Из этих поэтов только один Гингер, пожалуй, остался. Божнева я встречал в Марселе (1941 г.); тогда он напоминал немного Фельзена, не по краскам, а по манерам… Вежливый, точный и внешне ограниченный.

Шаршун древний парижанин: еще со времен «первой» мировой войны обучался здесь живописи. Живопись его не была абстрактной, а эзотерической. Он, кажется, считал себя антропософом, хотя говорить по этому поводу складно не был в состоянии.

От Шаршуна в конце двадцатых годов я впервые услышал о Кафке и за это одно должен уже быть благодарен ему.

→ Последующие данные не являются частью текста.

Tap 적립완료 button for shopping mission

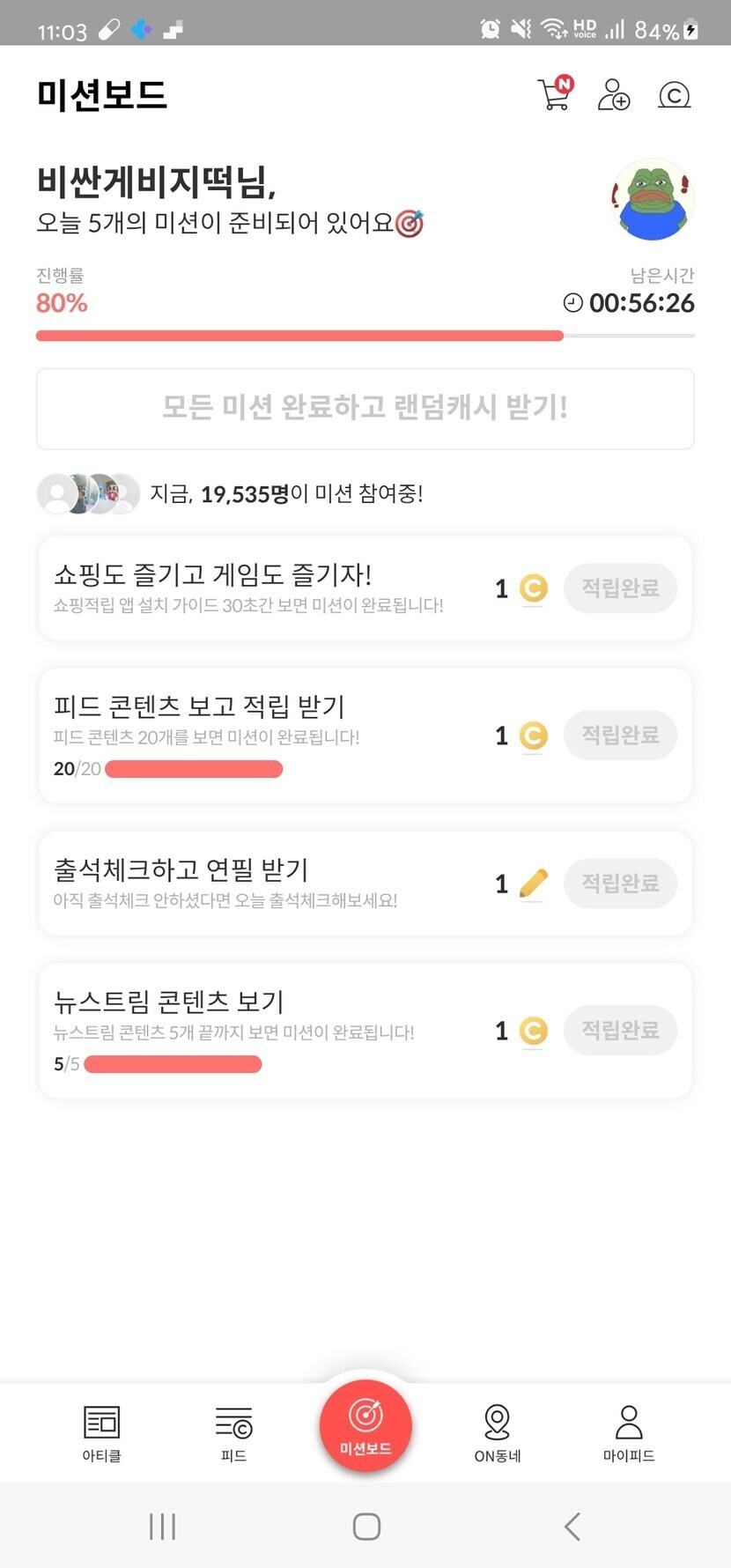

Писал он «сюрреалистическую» прозу много и давно, но печатали его, пожалуй, только «Числа» и «Круг». Благодаря «Числам» он даже одно время превратился в модного писателя, что, кажется, его погубило. Его живопись признали только недавно.

Шаршун принадлежал к разряду авторов-«графоманов»: то есть при несомненном оригинальном таланте, совершенно лишенных дара отбора! Повторяю, были огромные художники, не лишенные элементов графомании: Джойс, Томас Вулф, Андрей Белый, Ремизов… Сирин.

Когда отрывок из его «Долголикова» прошел в «Числах», Шаршун потащил в редакцию все, что у него лежало… и это оказалось детским лепетом.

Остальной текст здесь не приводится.